Turn off PublishReadyToRun in the project file when targeting macOS.

Configuration

No response

Other information

No response

[hach-que]

I have also been able to confirm that this bug is still present in .NET 8 Preview 5.

[wfurt]

Do you have any lead @janvorli ? It seems like https://github.com/dotnet/runtime/issues/102313 is similar/same. I can possibly run binary search on commits if I get local repro. let me know.

[wfurt]

It seems like https://github.com/dotnet/runtime/issues/102313 was fixed in preview 5. Can you please give it shot @hach-que ?

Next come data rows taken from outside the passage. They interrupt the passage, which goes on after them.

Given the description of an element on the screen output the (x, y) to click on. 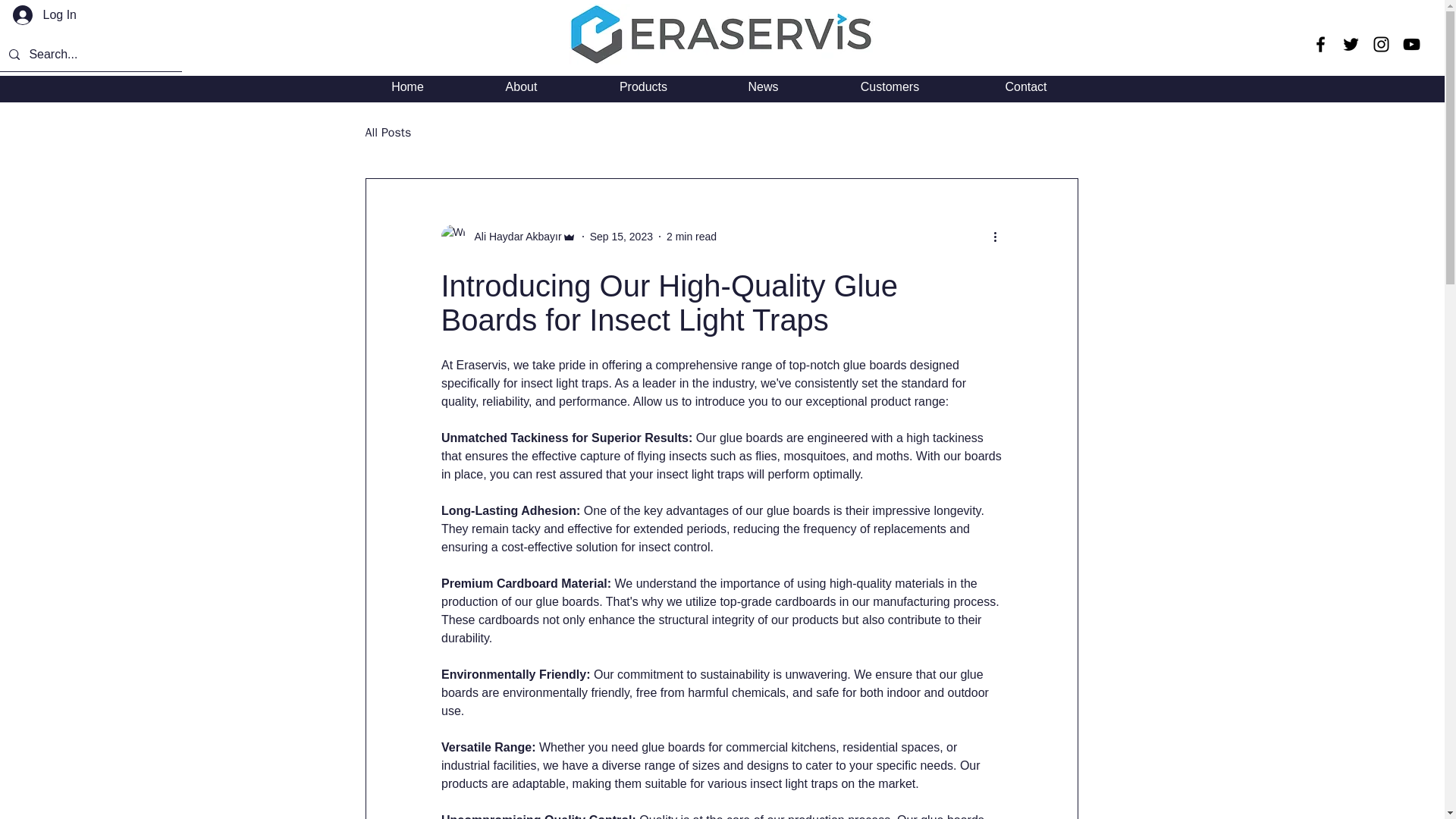
Contact (1024, 87)
All Posts (388, 132)
2 min read (691, 236)
Home (407, 87)
Customers (888, 87)
About (521, 87)
Sep 15, 2023 (620, 236)
News (761, 87)
Log In (44, 14)
Products (642, 87)
Given the description of an element on the screen output the (x, y) to click on. 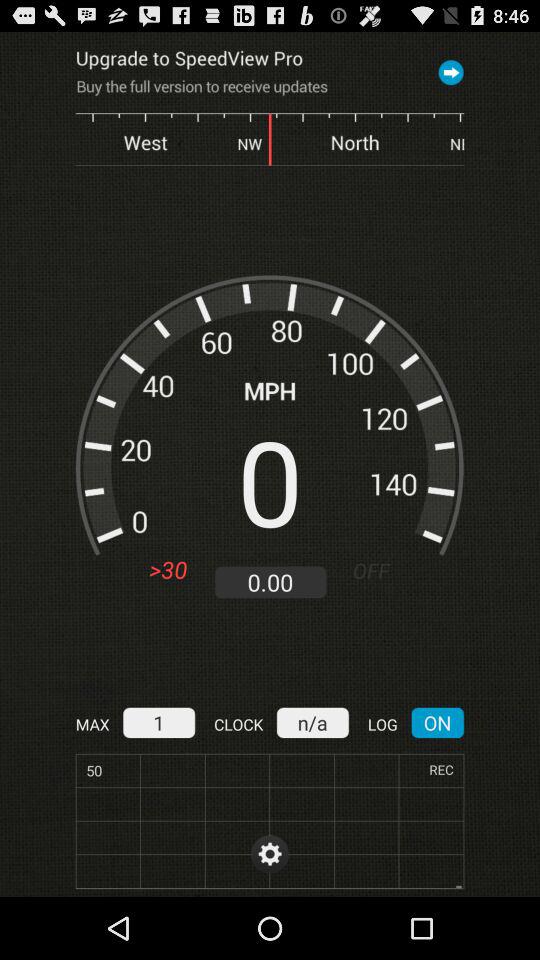
tap the icon to the right of 0.00 app (378, 570)
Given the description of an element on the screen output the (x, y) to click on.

[dotnet-policy-service[bot]]

This issue has been marked needs-author-action and may be missing some important information.

[dotnet-policy-service[bot]]

This issue has been automatically marked no-recent-activity because it has not had any activity for 14 days. It will be closed if no further activity occurs within 14 more days. Any new comment (by anyone, not necessarily the author) will remove no-recent-activity.

[dotnet-policy-service[bot]]

This issue will now be closed since it had been marked no-recent-activity but received no further activity in the past 14 days. It is still possible to reopen or comment on the issue, but please note that the issue will be locked if it remains inactive for another 30 days.